(Beginning of The data)

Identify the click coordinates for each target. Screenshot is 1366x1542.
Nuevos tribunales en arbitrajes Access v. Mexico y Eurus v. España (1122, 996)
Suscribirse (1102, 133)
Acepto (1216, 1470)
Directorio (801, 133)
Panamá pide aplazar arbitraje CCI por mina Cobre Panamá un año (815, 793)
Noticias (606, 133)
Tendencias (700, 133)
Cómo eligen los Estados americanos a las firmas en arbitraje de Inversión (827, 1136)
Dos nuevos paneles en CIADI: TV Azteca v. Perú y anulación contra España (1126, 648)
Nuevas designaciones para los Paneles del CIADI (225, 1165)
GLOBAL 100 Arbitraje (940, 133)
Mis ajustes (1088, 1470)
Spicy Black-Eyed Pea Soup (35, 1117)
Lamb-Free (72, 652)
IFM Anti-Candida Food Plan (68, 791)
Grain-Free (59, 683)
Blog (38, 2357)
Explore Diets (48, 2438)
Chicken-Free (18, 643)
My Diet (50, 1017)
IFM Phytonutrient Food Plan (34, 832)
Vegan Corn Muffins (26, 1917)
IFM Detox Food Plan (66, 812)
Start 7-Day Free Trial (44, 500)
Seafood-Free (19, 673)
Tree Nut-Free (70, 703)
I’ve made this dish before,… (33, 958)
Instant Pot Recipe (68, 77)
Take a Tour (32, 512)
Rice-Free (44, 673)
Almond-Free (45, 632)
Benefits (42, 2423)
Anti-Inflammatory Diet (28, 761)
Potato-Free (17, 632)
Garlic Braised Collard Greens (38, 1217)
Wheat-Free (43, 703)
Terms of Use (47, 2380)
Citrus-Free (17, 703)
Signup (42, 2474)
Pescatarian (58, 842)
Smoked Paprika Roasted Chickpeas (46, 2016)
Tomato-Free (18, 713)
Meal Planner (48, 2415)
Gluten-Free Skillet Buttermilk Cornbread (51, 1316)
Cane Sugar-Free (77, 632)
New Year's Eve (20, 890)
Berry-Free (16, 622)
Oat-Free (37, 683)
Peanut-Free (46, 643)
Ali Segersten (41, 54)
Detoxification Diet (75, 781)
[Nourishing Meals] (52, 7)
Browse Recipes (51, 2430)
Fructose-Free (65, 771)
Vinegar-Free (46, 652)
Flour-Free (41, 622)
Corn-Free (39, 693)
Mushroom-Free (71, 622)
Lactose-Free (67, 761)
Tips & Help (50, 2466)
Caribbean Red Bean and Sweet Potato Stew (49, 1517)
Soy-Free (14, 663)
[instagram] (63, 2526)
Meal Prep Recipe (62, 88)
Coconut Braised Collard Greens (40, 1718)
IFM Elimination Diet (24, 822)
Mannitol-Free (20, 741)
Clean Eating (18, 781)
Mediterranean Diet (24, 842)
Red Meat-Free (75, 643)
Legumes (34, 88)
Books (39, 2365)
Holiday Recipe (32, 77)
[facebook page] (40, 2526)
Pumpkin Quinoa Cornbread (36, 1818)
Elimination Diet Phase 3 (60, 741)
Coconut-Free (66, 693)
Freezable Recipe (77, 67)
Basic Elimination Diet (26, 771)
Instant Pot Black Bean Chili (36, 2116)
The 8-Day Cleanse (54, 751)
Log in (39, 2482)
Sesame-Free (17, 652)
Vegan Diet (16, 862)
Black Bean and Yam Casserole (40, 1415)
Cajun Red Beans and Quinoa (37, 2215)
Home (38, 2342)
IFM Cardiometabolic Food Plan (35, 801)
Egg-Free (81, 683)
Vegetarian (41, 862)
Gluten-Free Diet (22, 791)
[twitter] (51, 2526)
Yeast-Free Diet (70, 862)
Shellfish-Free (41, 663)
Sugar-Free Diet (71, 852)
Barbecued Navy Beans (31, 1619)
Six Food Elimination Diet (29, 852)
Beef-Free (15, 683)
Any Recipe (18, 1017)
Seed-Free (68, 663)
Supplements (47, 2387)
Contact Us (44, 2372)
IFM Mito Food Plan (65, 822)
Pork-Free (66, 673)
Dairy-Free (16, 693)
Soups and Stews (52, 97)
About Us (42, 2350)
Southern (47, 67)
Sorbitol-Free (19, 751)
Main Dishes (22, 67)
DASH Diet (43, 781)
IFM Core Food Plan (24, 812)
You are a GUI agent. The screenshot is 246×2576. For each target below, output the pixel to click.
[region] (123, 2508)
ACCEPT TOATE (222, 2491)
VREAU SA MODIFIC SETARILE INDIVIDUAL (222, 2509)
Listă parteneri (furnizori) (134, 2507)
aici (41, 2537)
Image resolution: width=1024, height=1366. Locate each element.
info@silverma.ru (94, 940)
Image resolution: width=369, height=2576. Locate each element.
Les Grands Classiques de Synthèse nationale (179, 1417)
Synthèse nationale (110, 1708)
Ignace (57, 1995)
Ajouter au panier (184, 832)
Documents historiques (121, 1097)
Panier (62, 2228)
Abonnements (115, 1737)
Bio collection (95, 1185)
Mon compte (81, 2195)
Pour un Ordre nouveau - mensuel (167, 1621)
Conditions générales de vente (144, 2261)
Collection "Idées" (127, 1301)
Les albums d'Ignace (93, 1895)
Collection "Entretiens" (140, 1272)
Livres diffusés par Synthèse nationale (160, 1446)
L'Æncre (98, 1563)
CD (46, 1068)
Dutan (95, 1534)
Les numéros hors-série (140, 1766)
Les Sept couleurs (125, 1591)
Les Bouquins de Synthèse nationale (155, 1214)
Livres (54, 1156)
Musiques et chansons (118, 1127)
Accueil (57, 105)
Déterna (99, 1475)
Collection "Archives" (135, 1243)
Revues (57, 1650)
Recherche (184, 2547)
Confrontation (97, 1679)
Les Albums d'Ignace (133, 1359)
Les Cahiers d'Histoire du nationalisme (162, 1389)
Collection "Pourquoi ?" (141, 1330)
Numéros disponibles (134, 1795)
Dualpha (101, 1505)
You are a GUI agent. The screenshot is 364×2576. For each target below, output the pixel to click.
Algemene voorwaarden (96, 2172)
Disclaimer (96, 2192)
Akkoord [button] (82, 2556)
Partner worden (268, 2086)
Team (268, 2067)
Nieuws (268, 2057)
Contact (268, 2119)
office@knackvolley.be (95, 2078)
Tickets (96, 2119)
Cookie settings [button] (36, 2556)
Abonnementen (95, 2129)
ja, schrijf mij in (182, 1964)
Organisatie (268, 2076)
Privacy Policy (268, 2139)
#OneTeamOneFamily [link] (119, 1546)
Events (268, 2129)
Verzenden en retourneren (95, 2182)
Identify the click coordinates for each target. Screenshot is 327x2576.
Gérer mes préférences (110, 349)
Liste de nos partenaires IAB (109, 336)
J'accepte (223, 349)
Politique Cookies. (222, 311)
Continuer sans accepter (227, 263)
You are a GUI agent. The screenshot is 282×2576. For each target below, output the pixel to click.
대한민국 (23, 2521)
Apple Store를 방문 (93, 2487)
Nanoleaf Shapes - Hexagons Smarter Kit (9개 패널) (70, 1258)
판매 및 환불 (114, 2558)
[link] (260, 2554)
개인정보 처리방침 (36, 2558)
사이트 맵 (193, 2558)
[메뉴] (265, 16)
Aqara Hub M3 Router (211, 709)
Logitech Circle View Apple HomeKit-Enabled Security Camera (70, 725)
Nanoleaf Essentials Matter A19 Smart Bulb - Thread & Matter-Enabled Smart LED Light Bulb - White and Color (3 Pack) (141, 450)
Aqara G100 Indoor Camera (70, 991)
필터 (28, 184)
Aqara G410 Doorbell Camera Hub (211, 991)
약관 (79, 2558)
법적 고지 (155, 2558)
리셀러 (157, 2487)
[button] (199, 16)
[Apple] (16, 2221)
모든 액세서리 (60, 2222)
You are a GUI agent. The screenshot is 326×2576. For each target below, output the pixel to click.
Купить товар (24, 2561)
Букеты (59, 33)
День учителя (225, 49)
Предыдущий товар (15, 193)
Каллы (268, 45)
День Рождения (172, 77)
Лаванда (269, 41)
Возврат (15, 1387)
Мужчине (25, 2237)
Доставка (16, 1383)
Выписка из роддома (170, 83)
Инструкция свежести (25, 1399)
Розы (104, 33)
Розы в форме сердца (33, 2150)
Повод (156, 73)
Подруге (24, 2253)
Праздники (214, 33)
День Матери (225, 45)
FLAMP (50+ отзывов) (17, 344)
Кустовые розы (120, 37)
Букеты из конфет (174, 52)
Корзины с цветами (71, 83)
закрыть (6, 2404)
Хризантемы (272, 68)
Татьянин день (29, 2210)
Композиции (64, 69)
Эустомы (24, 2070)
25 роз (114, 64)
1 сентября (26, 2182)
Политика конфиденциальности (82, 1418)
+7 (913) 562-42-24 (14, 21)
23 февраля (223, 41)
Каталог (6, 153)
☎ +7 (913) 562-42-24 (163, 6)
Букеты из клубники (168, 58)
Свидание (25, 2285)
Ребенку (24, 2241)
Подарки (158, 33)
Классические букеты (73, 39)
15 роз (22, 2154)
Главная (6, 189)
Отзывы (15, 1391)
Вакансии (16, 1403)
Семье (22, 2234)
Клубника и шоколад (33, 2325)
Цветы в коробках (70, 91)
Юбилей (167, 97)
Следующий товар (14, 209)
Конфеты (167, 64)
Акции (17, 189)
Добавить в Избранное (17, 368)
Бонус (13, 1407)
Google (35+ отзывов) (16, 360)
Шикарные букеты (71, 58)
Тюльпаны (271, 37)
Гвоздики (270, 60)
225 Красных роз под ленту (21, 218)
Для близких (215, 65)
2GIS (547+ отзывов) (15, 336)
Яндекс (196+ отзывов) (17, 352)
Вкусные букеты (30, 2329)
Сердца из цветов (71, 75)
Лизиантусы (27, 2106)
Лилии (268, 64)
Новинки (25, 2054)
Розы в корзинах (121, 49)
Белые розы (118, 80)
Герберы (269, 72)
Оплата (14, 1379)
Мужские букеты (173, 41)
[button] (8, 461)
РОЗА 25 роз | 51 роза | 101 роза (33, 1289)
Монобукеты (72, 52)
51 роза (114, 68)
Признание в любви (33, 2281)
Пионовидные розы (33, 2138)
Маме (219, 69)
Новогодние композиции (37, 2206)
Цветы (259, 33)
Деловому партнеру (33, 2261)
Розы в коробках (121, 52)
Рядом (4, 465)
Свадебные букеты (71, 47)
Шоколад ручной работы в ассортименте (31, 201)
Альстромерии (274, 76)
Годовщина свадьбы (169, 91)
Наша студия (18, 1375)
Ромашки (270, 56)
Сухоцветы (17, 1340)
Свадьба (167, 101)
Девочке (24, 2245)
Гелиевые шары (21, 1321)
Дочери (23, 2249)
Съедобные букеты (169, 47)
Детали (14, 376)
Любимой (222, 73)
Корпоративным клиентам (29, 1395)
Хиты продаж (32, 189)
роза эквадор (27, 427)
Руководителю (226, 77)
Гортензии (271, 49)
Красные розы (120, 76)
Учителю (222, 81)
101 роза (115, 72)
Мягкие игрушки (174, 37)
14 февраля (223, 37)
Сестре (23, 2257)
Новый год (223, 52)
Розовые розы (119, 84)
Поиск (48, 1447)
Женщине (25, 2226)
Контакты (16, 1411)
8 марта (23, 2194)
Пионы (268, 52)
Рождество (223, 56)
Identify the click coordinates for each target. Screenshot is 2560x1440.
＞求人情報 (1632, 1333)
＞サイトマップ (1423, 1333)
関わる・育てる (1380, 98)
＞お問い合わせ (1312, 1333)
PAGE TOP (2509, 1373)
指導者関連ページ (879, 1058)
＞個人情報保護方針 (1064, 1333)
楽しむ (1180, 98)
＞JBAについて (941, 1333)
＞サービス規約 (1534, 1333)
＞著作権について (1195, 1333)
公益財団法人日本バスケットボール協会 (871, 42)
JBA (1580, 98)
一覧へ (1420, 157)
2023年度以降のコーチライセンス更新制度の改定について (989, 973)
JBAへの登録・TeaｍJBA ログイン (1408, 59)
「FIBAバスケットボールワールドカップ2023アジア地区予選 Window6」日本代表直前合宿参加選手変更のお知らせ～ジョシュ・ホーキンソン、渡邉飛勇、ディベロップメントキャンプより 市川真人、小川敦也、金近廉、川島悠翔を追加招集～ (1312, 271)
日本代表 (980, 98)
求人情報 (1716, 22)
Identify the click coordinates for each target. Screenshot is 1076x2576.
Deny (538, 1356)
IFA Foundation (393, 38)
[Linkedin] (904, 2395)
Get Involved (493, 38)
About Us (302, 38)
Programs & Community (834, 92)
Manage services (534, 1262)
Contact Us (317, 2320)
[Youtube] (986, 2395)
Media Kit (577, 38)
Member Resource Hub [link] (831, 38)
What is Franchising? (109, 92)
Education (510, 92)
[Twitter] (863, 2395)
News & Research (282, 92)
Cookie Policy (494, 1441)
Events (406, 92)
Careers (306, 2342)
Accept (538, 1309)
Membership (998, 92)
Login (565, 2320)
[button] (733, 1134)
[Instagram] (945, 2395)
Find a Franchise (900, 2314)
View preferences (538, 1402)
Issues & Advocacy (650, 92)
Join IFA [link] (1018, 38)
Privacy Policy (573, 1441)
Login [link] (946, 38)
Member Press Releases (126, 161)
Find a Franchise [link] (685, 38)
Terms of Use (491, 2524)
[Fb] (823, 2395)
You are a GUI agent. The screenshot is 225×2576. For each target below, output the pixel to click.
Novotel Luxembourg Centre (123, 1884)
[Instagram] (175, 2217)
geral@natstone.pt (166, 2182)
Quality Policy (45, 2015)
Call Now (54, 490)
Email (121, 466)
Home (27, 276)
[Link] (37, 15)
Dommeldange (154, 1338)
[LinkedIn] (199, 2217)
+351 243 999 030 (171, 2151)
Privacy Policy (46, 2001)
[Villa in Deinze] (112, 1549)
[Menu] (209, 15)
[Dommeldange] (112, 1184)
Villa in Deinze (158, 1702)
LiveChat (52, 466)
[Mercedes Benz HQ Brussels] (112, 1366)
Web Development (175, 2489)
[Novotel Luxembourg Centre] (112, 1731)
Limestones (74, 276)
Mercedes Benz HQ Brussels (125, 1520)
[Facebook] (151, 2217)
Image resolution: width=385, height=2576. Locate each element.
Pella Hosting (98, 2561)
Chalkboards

(End of The data)

## Description of the task
Lines containing the word "target" must all be returned from the material above.

## Answer box
Identify the click coordinates for each target. Screenshot is 1366x1542.
You are a GUI agent. The screenshot is 246×2576. For each target below, output the pixel to click.
You are a GUI agent. The screenshot is 364×2576. For each target below, output the pixel to click.
Identify the click coordinates for each target. Screenshot is 327x2576.
You are a GUI agent. The screenshot is 282×2576. For each target below, output the pixel to click.
You are a GUI agent. The screenshot is 326×2576. For each target below, output the pixel to click.
Identify the click coordinates for each target. Screenshot is 2560x1440.
Identify the click coordinates for each target. Screenshot is 1076x2576.
You are a GUI agent. The screenshot is 225×2576. For each target below, output the pixel to click.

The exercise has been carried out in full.